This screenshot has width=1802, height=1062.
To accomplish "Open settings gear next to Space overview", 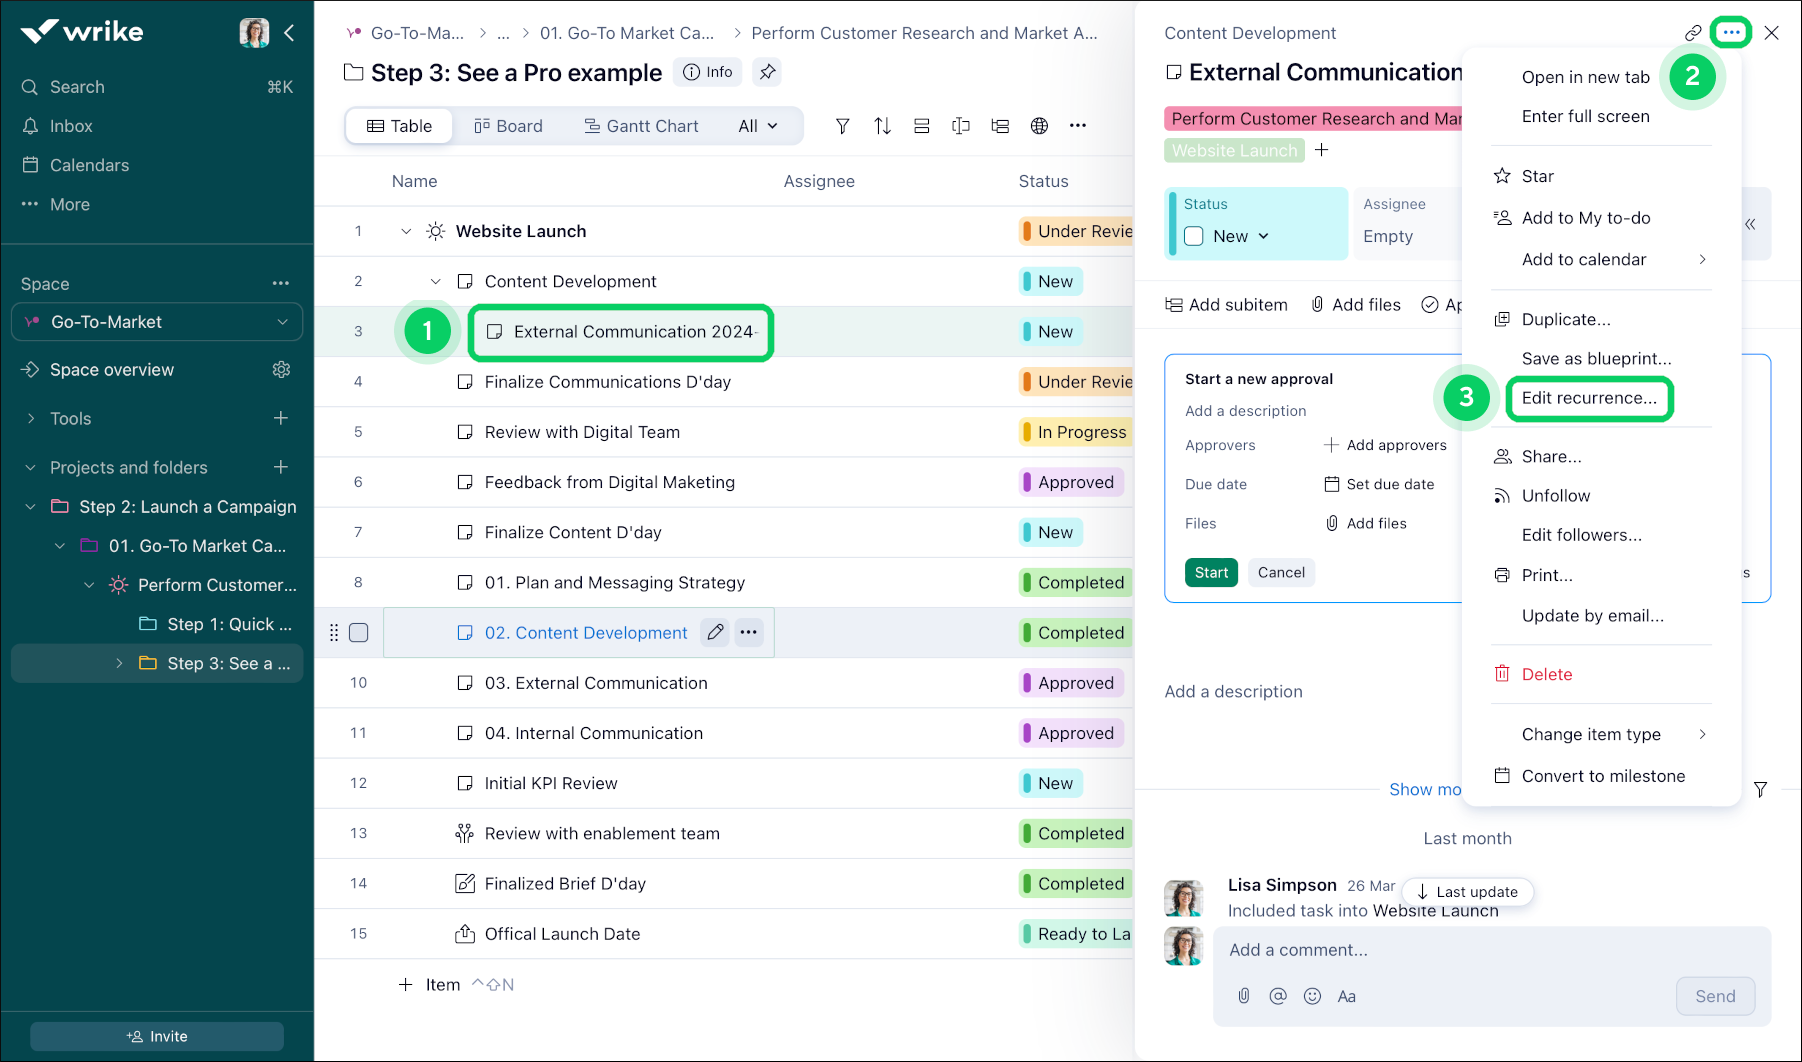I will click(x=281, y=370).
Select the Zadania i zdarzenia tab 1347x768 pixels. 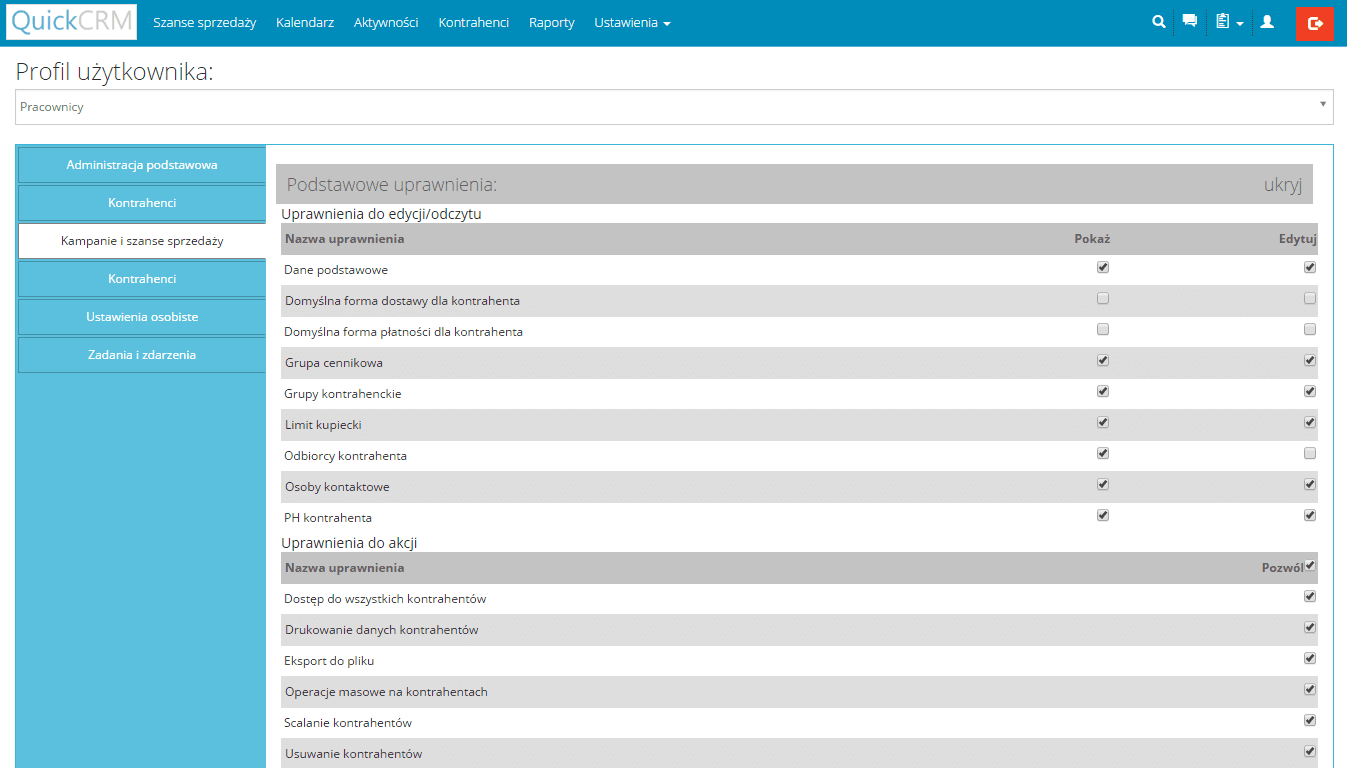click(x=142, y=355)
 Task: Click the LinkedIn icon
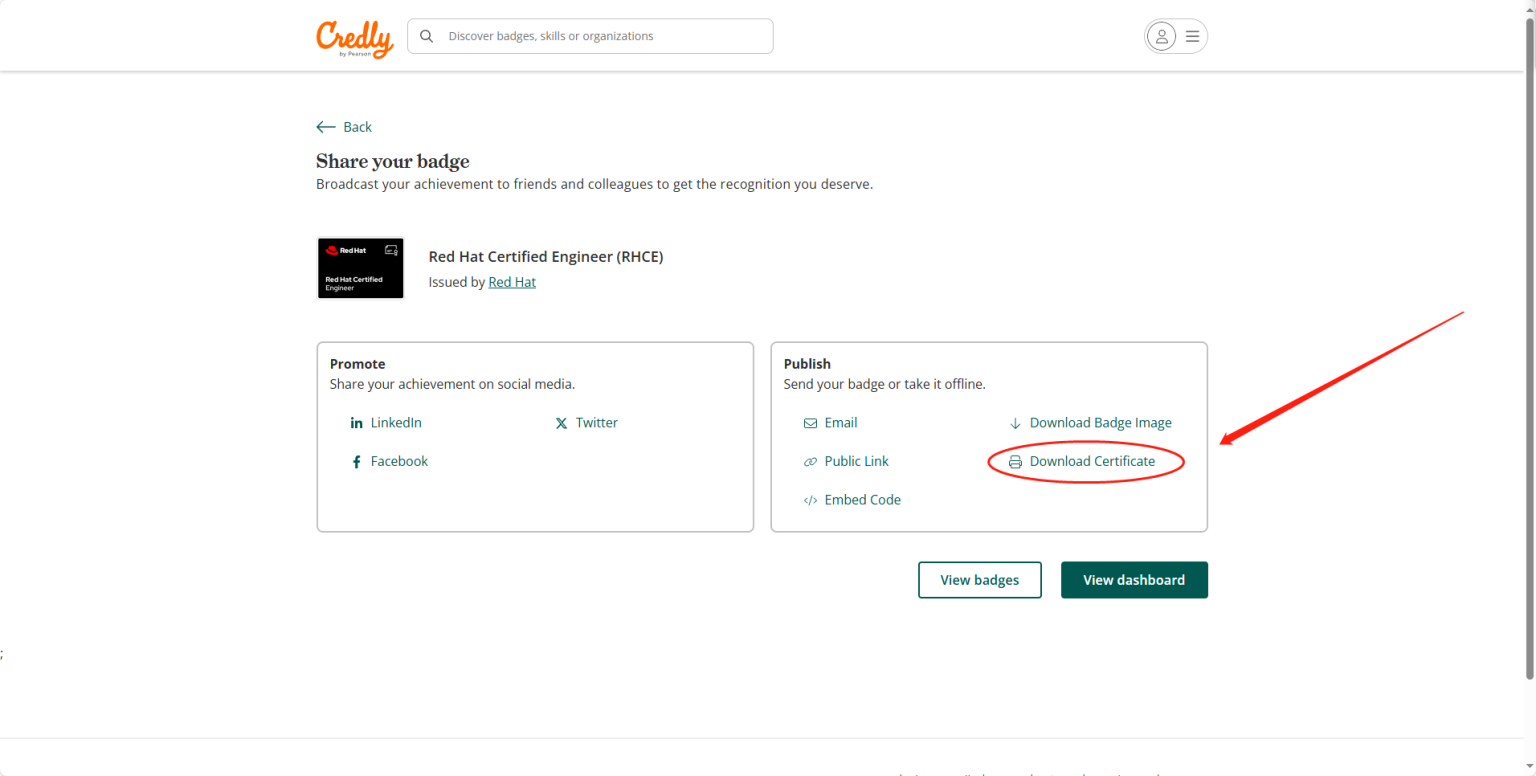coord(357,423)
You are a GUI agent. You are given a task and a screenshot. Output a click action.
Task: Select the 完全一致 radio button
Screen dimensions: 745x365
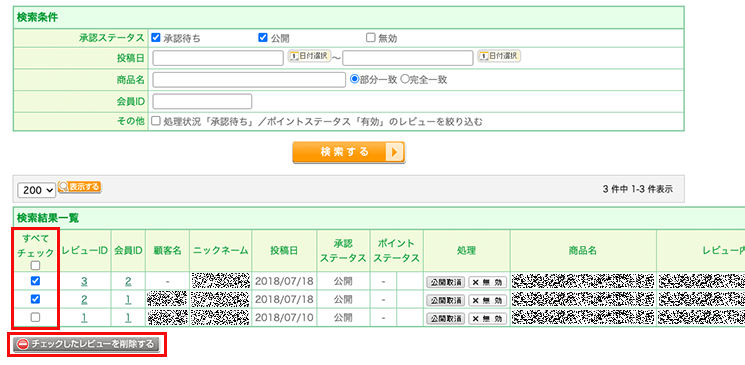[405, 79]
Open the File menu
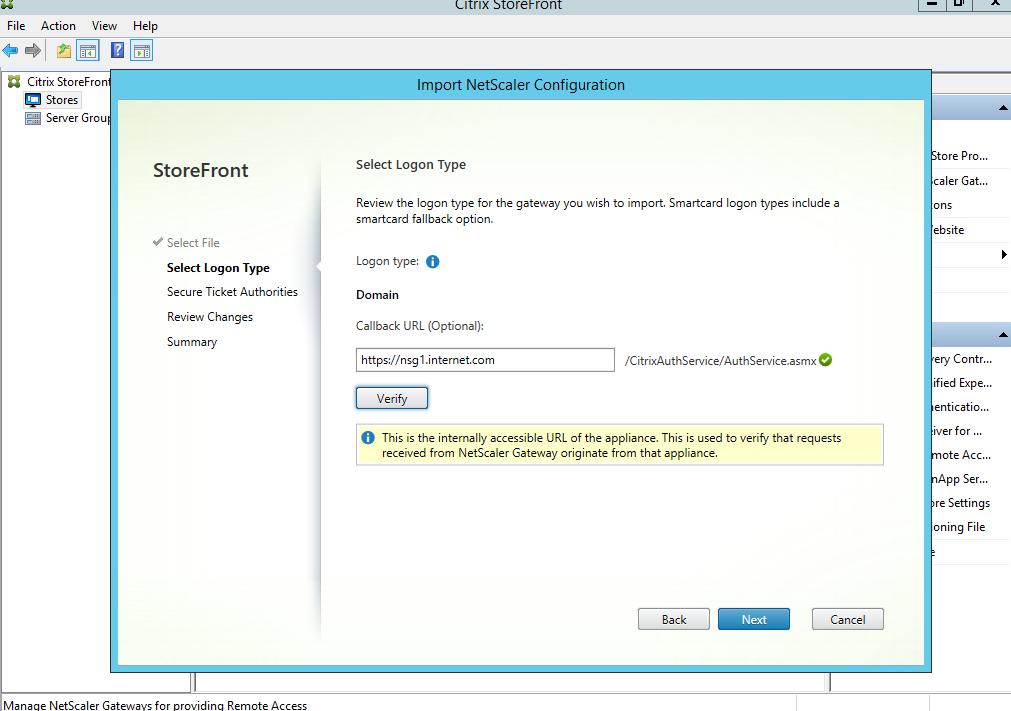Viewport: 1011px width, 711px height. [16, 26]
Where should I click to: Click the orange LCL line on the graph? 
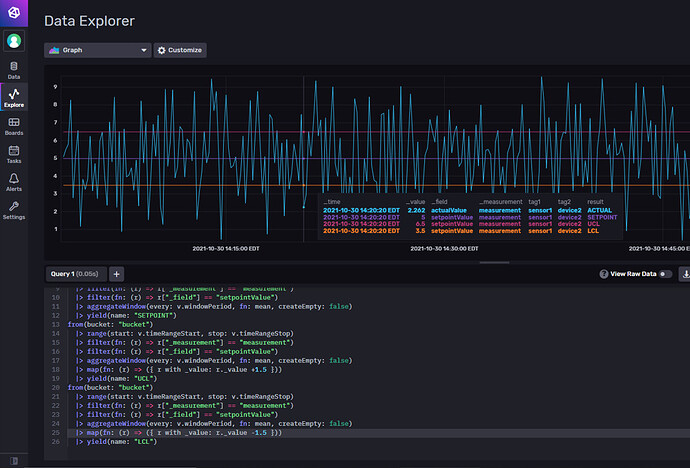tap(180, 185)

WORK ITEM
Exactly those lines that run from the line holding "Open the File menu" to the end of the listing above, both included, are to be reproduced, with pictures left out.

WRITTEN ANSWER
Open the File menu
Viewport: 1011px width, 711px height. [16, 26]
Where should I click to: Click the orange LCL line on the graph? 
tap(180, 185)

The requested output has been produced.